This is a very interesting thread you're opening and I'm glad to "meet" people having the very same concerns I've got for years.

Le 29/04/2013 20:00, Virgil Arrington a écrit :
I'd like to get some general opinions about paragraph styles.

I am a retired lawyer who led a local government law office. When I was
working at that office, I tried in vain to get my employees to use
paragraph styles. For them, styles were a bother to set up and maintain.
I love using them, but then I'm as much a word processor junkie as I am
an end-user.

Now, I teach a paralegal course in technology at my local university. I
recently spent three weeks teaching styles to my students and they have
resisted me all the way. My sense is that people just trying to get
their work done see paragraph styles as an nuisance, not appreciating
the amount of time they can save by investing a little at the beginning.

What about the rest of you. Do you use styles? Do you find that other
less-techy types avoid them?


I'm on that side as well. But my feeling is that you won't teach efficiently about styles to *end-users* if they don't get correctly crafted templates from the very beginning.

IOW, there are two sides to word-processors use: the writer side, on which most the users are, and the conception side where lies a very small crowd. IMO, only the latter need a deep knowledge about styles and templates. The formers only need (at first) to *use* the templates that are provided to them by conceptors. This way, they only have to bother to they actual job: writing. When they are used to the concepts and can see them at work on a daily basis, then the writers can grab the knowledge. Not at first.

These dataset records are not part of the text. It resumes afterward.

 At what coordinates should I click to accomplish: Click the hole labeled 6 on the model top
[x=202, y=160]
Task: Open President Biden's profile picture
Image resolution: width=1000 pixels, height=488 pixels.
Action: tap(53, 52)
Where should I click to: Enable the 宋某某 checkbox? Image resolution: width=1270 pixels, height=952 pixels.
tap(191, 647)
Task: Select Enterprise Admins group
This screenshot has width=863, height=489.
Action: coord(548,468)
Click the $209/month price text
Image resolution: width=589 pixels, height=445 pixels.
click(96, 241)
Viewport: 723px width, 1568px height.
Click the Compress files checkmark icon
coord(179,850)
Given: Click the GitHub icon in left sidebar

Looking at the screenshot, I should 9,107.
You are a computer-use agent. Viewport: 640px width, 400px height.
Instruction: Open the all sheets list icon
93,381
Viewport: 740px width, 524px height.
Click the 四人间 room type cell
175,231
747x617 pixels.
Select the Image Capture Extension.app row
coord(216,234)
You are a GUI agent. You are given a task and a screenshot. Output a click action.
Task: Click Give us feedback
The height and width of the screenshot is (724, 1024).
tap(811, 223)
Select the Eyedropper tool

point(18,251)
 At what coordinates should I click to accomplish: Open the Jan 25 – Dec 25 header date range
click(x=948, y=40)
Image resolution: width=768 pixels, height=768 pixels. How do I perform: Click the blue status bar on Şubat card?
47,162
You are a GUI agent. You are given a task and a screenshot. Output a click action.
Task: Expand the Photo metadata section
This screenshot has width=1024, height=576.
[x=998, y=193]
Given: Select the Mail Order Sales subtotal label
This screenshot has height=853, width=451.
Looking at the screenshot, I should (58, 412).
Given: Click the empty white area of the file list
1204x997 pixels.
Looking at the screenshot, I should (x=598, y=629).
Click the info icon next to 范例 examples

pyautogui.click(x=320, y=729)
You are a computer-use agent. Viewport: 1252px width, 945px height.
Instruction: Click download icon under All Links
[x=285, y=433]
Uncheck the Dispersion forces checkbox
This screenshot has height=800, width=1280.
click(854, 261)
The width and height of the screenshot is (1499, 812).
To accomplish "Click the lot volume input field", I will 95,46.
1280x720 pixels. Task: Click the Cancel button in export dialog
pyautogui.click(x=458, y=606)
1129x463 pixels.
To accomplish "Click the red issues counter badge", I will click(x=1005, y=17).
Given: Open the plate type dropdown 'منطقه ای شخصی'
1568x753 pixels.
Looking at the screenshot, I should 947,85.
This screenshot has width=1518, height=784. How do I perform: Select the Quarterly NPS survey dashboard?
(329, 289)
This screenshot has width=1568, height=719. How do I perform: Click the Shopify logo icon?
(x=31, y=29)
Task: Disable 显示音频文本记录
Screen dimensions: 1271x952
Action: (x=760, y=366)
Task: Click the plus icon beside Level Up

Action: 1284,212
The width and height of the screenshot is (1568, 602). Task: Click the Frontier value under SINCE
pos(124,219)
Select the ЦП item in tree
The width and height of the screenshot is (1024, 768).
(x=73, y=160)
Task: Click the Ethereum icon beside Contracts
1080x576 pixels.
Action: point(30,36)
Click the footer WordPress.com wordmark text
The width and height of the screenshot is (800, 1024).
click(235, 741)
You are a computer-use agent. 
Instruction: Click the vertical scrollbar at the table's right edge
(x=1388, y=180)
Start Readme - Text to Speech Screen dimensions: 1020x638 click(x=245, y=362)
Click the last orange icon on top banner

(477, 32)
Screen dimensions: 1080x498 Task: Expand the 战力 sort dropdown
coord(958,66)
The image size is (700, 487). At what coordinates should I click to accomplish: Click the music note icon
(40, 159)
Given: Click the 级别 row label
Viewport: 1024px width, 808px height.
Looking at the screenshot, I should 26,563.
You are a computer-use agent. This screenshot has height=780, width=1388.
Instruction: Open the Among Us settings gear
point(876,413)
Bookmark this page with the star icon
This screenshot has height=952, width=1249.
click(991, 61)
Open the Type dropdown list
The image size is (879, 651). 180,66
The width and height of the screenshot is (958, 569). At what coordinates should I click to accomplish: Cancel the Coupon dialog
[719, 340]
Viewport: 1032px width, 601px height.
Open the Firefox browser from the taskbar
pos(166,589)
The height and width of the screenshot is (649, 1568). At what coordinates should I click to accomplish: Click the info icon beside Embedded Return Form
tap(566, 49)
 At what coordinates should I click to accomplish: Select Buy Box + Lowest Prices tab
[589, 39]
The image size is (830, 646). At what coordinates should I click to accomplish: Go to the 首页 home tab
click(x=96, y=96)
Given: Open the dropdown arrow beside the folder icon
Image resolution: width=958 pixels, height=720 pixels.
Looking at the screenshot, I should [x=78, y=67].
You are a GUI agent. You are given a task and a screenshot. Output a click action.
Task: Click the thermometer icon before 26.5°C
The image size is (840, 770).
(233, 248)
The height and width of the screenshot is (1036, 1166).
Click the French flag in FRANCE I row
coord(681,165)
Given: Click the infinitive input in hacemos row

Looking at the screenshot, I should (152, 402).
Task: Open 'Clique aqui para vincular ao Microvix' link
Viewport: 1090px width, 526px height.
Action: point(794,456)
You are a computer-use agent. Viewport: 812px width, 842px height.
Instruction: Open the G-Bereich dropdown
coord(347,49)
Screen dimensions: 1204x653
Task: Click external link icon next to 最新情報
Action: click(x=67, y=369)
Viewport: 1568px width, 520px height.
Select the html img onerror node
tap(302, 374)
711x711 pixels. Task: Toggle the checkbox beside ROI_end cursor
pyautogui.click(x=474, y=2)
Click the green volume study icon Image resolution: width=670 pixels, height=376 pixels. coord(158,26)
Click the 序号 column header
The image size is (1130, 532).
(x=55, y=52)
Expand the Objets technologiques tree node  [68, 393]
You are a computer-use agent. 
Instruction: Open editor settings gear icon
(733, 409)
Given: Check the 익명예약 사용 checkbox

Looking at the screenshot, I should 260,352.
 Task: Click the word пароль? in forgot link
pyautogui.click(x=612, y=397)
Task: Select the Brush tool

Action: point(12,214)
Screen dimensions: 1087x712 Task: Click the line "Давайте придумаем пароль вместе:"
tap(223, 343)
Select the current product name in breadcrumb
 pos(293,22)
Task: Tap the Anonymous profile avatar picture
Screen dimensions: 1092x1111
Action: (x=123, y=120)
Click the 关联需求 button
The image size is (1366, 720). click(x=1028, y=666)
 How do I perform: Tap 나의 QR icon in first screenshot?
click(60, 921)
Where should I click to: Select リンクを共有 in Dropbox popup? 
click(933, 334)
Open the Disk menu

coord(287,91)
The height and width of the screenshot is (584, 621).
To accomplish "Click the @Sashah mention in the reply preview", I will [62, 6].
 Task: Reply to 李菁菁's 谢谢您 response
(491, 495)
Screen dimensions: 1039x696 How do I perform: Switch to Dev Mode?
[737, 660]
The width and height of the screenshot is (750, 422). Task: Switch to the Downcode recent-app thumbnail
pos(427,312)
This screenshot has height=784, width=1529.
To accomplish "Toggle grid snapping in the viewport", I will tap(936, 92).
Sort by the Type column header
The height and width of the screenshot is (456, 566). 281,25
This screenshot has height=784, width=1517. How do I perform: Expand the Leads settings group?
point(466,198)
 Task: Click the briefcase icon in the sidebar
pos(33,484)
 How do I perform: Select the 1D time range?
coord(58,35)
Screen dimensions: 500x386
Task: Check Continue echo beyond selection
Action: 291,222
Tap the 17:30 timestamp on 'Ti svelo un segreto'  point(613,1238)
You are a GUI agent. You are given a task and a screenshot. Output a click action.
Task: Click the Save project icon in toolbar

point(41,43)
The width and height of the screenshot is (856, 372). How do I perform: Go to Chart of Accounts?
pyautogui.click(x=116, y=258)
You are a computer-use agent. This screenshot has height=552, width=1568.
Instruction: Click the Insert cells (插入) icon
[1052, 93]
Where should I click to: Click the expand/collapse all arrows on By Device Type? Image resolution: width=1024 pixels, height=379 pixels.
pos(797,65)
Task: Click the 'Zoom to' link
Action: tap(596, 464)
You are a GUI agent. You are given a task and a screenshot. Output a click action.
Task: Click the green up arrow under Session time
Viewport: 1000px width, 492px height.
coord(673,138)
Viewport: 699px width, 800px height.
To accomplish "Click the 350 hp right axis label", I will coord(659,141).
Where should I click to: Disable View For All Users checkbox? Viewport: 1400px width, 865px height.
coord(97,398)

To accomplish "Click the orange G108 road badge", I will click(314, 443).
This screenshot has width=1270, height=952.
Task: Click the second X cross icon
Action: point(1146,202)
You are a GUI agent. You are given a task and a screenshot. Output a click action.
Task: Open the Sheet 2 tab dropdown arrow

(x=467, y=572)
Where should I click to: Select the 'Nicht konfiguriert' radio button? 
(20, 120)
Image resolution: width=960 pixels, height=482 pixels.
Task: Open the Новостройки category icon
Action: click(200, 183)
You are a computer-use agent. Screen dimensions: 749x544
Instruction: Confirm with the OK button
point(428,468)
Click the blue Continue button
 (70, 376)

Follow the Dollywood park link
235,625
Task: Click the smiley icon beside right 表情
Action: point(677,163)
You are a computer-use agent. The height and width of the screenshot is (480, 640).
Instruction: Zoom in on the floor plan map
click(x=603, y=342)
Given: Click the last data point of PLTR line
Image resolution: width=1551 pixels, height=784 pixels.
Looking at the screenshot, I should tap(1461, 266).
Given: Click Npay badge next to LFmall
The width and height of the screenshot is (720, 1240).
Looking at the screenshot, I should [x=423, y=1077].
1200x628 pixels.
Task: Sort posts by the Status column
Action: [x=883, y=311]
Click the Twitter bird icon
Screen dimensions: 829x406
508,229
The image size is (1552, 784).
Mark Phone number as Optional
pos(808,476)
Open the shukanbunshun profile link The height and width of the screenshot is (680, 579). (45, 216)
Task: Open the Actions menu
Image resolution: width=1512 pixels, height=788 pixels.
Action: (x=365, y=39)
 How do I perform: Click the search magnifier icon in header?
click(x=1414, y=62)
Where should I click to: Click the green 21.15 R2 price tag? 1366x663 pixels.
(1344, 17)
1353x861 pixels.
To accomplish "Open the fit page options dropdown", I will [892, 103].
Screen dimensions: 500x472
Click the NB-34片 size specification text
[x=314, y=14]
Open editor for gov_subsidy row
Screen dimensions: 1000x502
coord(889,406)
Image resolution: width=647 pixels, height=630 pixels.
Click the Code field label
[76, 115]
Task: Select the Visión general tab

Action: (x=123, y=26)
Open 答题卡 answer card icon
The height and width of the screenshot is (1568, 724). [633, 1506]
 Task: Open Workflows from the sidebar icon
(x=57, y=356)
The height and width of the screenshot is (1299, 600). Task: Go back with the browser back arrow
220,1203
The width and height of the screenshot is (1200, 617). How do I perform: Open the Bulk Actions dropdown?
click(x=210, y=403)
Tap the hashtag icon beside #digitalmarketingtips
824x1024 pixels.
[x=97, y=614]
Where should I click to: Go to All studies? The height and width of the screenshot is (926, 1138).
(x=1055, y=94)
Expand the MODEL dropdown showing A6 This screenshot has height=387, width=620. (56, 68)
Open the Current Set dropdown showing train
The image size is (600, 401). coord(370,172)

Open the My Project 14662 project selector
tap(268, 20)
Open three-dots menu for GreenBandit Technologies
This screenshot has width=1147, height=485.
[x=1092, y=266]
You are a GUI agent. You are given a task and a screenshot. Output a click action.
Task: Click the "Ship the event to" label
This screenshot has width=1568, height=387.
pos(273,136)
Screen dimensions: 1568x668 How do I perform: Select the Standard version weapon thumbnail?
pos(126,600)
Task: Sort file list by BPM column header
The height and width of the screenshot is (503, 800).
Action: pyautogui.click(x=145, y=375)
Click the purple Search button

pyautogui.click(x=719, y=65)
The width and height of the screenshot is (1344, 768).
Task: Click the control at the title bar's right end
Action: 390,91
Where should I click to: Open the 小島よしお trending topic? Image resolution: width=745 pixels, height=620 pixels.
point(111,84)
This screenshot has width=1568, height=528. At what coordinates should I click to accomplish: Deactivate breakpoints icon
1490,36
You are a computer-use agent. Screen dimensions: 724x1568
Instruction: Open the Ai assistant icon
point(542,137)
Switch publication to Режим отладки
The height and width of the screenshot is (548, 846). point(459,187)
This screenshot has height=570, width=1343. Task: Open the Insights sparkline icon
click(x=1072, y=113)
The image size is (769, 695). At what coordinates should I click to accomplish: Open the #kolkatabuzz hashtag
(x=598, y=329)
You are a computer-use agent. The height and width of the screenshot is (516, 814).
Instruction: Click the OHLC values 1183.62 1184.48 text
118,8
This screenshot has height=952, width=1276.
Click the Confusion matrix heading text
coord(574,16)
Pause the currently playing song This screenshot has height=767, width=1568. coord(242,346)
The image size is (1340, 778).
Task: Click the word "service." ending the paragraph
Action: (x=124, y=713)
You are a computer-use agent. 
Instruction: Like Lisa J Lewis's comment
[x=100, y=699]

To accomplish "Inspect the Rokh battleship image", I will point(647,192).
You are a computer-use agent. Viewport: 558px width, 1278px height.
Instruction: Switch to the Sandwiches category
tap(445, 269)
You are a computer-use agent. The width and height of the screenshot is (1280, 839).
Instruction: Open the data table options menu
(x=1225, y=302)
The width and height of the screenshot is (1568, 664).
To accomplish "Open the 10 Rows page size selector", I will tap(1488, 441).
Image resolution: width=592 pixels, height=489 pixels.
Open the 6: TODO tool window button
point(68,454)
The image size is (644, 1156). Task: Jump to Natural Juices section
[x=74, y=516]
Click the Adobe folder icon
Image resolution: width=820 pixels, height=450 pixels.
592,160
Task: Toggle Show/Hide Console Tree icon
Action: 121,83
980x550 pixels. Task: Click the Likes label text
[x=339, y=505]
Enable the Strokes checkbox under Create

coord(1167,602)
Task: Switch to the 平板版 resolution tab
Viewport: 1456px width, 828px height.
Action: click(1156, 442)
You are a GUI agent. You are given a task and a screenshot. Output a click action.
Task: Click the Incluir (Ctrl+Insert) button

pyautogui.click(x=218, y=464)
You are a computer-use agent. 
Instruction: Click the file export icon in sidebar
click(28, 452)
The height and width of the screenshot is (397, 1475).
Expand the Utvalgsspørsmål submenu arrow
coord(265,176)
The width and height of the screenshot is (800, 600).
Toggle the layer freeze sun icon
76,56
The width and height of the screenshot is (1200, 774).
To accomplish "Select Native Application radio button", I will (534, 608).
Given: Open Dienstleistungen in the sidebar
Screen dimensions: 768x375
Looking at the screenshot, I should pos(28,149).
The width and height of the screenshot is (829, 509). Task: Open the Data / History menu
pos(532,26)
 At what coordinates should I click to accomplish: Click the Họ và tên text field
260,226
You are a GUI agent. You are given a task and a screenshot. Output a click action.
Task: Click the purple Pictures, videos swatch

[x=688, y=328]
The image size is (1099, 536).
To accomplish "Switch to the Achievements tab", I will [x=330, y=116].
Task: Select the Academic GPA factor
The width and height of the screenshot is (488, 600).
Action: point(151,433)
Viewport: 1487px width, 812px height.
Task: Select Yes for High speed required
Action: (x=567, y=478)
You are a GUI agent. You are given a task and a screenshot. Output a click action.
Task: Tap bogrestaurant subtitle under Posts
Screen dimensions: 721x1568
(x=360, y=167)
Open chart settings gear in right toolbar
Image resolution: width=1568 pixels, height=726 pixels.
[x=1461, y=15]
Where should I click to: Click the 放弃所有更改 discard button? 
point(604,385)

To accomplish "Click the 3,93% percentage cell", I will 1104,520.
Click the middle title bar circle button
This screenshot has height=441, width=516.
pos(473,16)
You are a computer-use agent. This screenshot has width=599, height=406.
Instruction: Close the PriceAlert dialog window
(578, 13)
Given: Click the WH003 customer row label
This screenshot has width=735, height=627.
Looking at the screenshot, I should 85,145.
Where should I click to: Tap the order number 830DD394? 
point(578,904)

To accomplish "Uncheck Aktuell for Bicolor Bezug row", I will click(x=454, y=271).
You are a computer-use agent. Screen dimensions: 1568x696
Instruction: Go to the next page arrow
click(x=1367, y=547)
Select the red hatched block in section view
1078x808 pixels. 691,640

Well, this is the way I think things should be set in any organisation.

I guess much of your failures wrt styles training are because you're trying to teach a technique that is way beyond the common user's needs and which requires a very steep learning curve (BTDTGTTS). This means that my way of training is template-centered: teach the basics of word-processing (3 hrs), then teach to use the template-s (1-3 hrs per template depending upon its complexity). Styles have to be shown and explained but through the template uses. One thing is: when a writer can use a correctly crafted template, s-he can use any template. The difficult part being to design a "correct" template.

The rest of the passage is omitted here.